Tools that are marketed under “the end to your automation problems” or “everything your automation needs” (not to mention “code-less automation) have finally reached the point where we can compare them to electric bike. When I first got to work, we were in the late phases of getting rid of a tool called “Badboy“, and it was fairly obvious why – It was a record & playback tool, that used it’s own proprietary browser to run. Anyone looking at it could tell that it might be a good time to hire someone who can do a better work. The tools wasn’t really bad, but it didn’t help with actual browser coverage, and most importantly – it was ugly and uncomfortable to use.
One the other hand, we can look at Testim.io – this is a newer record & playback tool, that works on chrome, looks nice and modern, and provides a bunch of useful things such as grouping actions for reuse, some strong built in validations, and a test report with images. A great time-saver. Working with such a tool, it’s not that easy to notice that we are missing stuff (the first thing that comes to mind is non-web stuff, such as database checks). And, if we move to some non-browser tools – we get an even more complete and powerful tool, such as Ready!API by SmartBear for SOAP\REST testing which provides, on top of DB checks and strong validations with a simple way to setup things (just add a WSDL, and you’re good to go) some neat capabilities such as automated security and load checks and even some simulation services that enables mocking (and controlling) the response for a request.
So, we’re making a great progress, right?

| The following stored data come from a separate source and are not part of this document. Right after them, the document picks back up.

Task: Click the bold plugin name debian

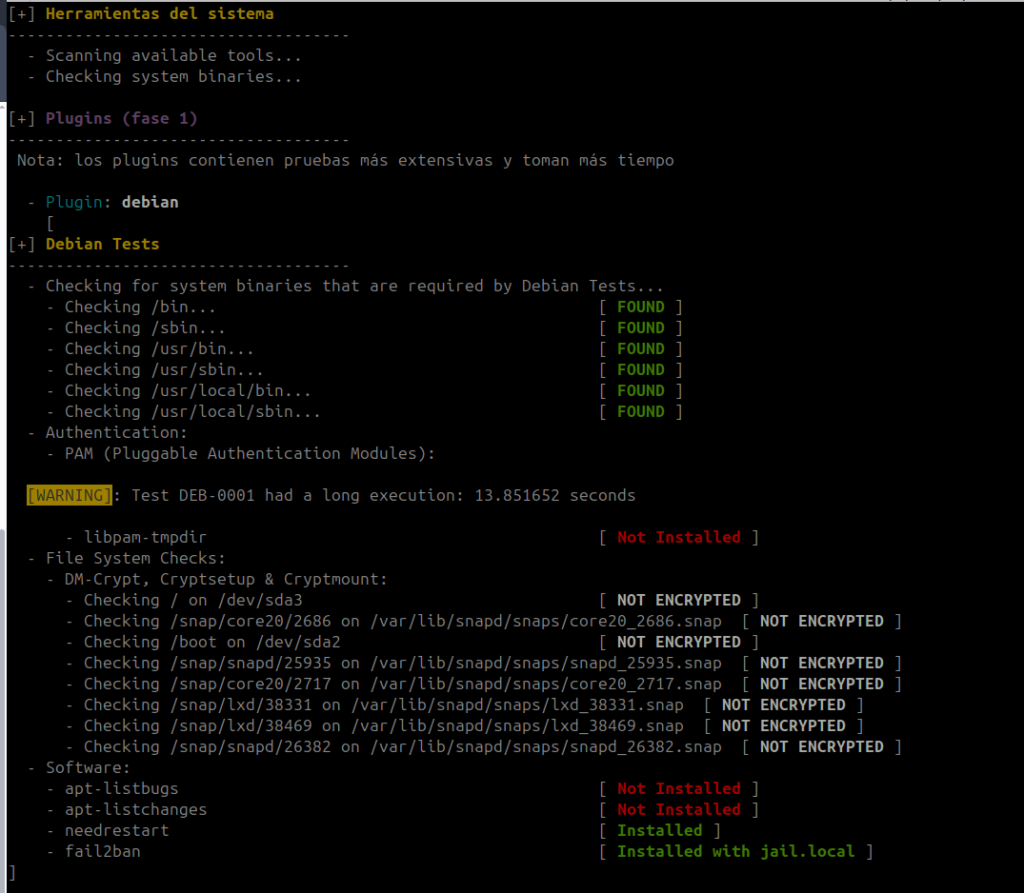Action: click(x=150, y=202)
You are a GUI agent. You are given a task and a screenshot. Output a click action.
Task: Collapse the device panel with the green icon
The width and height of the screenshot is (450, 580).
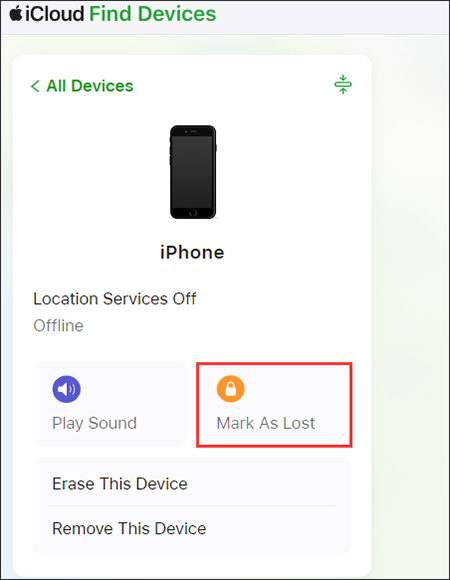pyautogui.click(x=343, y=84)

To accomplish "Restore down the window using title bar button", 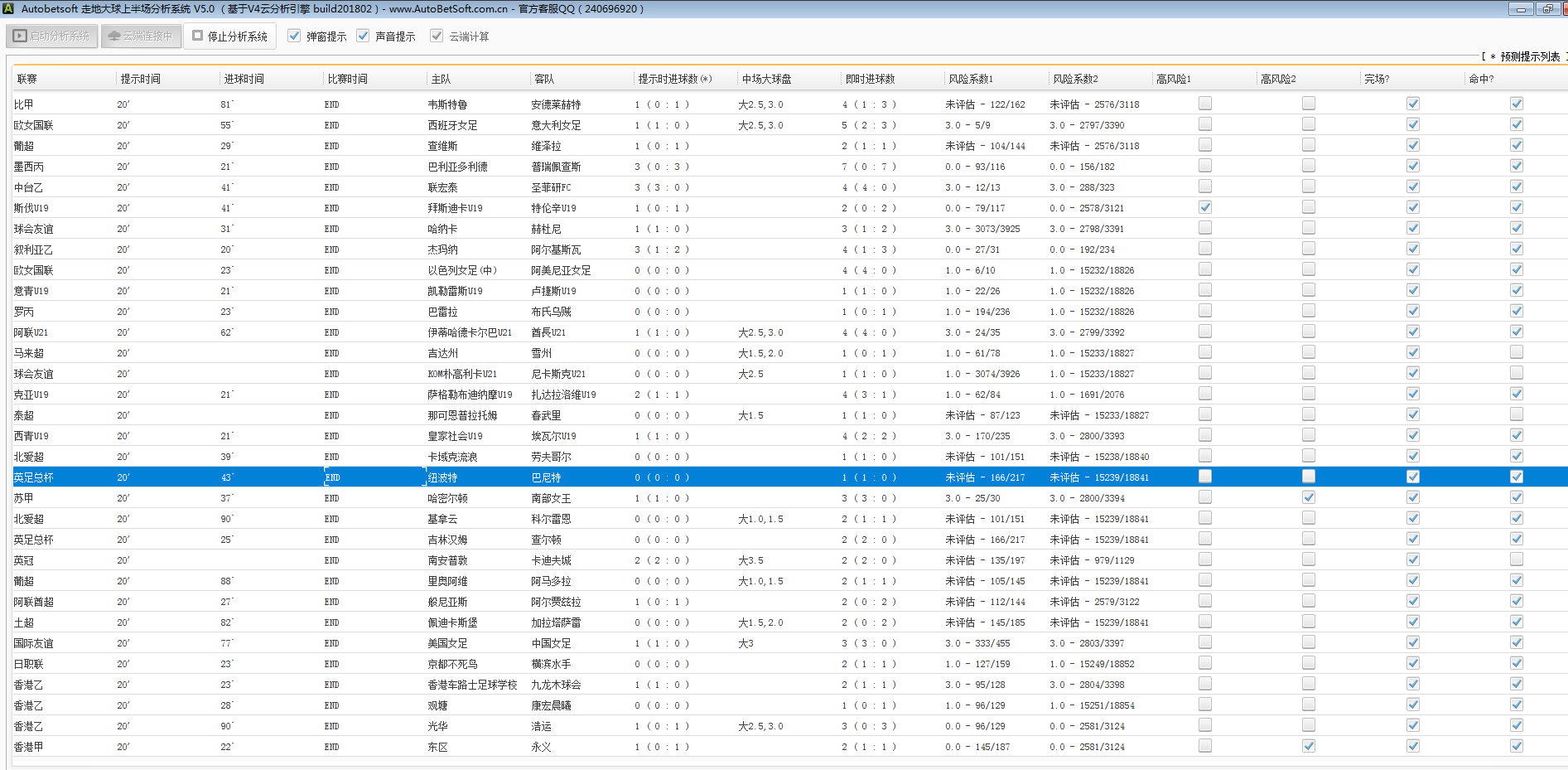I will 1547,9.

We can leverage those tools to get rid of the infrastructure fuss and focus on creating checks. We don’t even need to know how to code. The best of all worlds!
Well… no. Not really.
Those tools, powerful as they might seem, are pretty limited. It might be because GUI is not really suitable for programming complicated logic, or simply a limitation of the tool’s scope (Browser testing, for instance, is out of scope for Ready!API). But with the shiny tools out there today, it’s getting more and more difficult to build a case against using them, or for migrating out, because we do gain a lot out of them. So why should a company invest in building an extendable, tailored test harness, when we can get all of those cool things for the price of using a tool? Most tools can even be run from the command line, and thus integrate into our CI. And the fact that the tool is configured outside of the main product’s code? that’s fine. Every now and then we’ll just have a tester go and update the scenario parameters. for that small nuisance, why should we pay for testers that can code?
Besides, when using a tool, there’s only so much you can know about the tool’s internals and what’s actually going on in your tests – and if something isn’t working, you can’t just peek under the hood and fix it – you have to contact the vendor support (or, if it’s an open source tool – you can start diving into the code and compile your own version of it, and it will be quite painful to do).
Also, to return to our bicycle analogy – it’s great to ride while using the phone and zooming around, and you will normally stay out of trouble – until suddenly, you don’t. If you get to a conclusion that the tool you’re using is no longer doing the work you need – it will be that much harder to migrate out of it, and to develop all those nice capabilities you’ve grown accustomed to in your framework.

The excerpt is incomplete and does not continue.